The Super League was announced on Sunday (Monday AEST) but essentially folded after the English clubs involved in the project pulled out Tuesday amid escalating backlash from their supporters and warnings from the British government that legislation could be introduced to thwart them.

On Wednesday, Atletico Madrid and the three Italian clubs in the project – Juventus, AC Milan and Inter Milan – also opted out. That left Real Madrid and Barcelona as the only clubs still officially in the new league.



Perez said no one was really leaving, though.

“They haven’t left,” the Madrid president said. “We are all still together, thinking of ways of making this happen.”

Perez admitted that they should have explained the project better, and said he was “sad and disappointed” with the “avalanche of aggressive” and “orchestrated” criticism that surfaced everywhere.

“Each president was prepared to speak, but then the next day we got killed,” Perez said. “We weren’t expecting it. It was like we had launched an atomic bomb. It looked like that they already knew about it and were waiting for us.”

He said one of the English clubs was not really interested in the project from the start and that was “contagious” for the rest of the Premier League owners who were afraid of the criticism at home. The English clubs initially involved in the project were Arsenal, Chelsea, Liverpool, Manchester City, Manchester United and Tottenham.

While some Premier League clubs apologised to their fans while pulling back on Tuesday (local time), the teams that dropped out on Wednesday admitted defeat but tried to show they still believe in the project.

Atletico Madrid coach Diego Simeone said the whole controversy would eventually help soccer.

“When a movement like this happens, things end up changing, I have no doubt,” Simeone said. “All sides will have to eventually reach an agreement.”

Barcelona were the only team yet to comment, though their presence was always dependent on a vote by their general assembly.

There was some internal pressure on the Catalan club, however, after outspoken captain Gerard Pique made his view clear.

“Football belongs to the fans.
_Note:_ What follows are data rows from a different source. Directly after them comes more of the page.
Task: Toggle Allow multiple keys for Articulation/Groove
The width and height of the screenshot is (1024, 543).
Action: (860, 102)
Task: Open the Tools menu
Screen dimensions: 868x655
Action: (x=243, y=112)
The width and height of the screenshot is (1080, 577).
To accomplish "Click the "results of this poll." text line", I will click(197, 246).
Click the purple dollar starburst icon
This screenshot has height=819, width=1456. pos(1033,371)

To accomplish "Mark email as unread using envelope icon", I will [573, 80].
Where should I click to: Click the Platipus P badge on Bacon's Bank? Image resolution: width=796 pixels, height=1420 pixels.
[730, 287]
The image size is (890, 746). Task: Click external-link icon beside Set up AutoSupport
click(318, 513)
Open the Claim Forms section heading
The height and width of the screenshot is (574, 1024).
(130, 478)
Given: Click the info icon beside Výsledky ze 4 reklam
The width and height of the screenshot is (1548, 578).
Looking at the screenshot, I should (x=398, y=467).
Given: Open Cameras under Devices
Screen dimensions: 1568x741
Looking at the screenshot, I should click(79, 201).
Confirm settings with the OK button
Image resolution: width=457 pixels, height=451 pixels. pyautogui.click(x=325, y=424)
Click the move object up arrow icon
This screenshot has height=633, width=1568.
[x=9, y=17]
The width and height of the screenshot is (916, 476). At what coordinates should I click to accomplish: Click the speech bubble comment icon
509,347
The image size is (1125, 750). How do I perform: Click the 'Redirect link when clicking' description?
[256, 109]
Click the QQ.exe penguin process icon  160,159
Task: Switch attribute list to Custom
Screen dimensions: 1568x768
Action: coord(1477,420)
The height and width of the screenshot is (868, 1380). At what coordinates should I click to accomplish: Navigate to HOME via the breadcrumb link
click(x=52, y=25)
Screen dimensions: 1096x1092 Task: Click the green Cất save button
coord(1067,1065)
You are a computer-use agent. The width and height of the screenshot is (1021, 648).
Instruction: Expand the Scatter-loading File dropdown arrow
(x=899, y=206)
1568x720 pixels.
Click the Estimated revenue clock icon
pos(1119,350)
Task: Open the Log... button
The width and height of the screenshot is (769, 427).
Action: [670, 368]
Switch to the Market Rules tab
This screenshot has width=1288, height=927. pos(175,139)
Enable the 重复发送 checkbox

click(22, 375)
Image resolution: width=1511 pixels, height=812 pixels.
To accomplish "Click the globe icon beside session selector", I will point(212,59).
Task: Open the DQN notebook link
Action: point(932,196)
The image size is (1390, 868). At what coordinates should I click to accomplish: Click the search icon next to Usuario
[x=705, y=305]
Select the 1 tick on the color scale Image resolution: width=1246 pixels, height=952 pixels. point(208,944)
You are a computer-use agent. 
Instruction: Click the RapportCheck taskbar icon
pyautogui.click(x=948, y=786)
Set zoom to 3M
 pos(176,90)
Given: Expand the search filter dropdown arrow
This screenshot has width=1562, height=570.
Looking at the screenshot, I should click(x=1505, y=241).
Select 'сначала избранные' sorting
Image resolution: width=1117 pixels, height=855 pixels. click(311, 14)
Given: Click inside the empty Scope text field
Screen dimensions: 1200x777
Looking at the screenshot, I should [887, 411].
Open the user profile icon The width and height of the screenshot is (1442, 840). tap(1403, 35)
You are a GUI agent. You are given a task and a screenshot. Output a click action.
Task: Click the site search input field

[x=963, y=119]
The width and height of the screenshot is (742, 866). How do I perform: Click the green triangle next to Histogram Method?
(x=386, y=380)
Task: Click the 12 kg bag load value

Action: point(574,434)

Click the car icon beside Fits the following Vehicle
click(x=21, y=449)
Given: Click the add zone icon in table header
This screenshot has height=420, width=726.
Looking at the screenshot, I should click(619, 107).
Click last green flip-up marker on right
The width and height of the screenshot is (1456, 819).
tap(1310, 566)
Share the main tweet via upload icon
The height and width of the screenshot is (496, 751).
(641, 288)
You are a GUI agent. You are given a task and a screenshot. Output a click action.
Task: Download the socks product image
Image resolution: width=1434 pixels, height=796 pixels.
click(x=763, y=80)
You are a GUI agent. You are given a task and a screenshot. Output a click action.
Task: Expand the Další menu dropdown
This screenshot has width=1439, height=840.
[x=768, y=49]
Today more than ever,” he wrote on Twitter.

Barcelona coach Ronald Koeman avoided the subject but said he “agreed with” Pique’s tweet.

There were protests against the Super League during Wednesday’s Spanish league matches, with players entering the field wearing T-shirts condemning the new competition.

On Monday, UEFA threatened to ban players from the participating teams from playing in this year’s European Championship and next year’s World Cup. A Madrid court later issued a preliminary ruling stopping UEFA, FIFA and its members from acting against the creation of the new league.

The Super League was intended to be a 20-team competition with 15 founding members guaranteed a spot every season and five other teams rotating in and out. The lack of relegation for the founding members raised concerns about the consequences for smaller clubs in the domestic leagues around the continent.

Perez said the group was ready to discuss changes.

“We will keep working and talking to everyone,” he said. “We are open to whatever is best for soccer.”

City, Spurs get wins

A tough week for Manchester City and Tottenham, two of the rebel clubs, got even more difficult when they fell behind on their return to Premier League action on Thursday (AEST).

Both teams recovered to register vital wins and leave them in good spirits for their next match – their meeting at Wembley Stadium for the English League Cup final this weekend.

City fought back from conceding a goal after just 20 seconds to beat Aston Villa 2-1 and move 11 points clear in their march to a third league title in four years. A maximum of eight points are needed by Pep Guardiola’s team from its final five games.

Each side had a man sent off at Villa Park, with City defender John Stones’ straight red card for a reckless lunge late in the first half ruling him out for three matches, starting with the cup final.

Tottenham needed a 90th-minute penalty from Son Heung-min to clinch a 2-1 victory over Southampton and close to within two points of fourth-placed Chelsea in the race for Champions League qualification.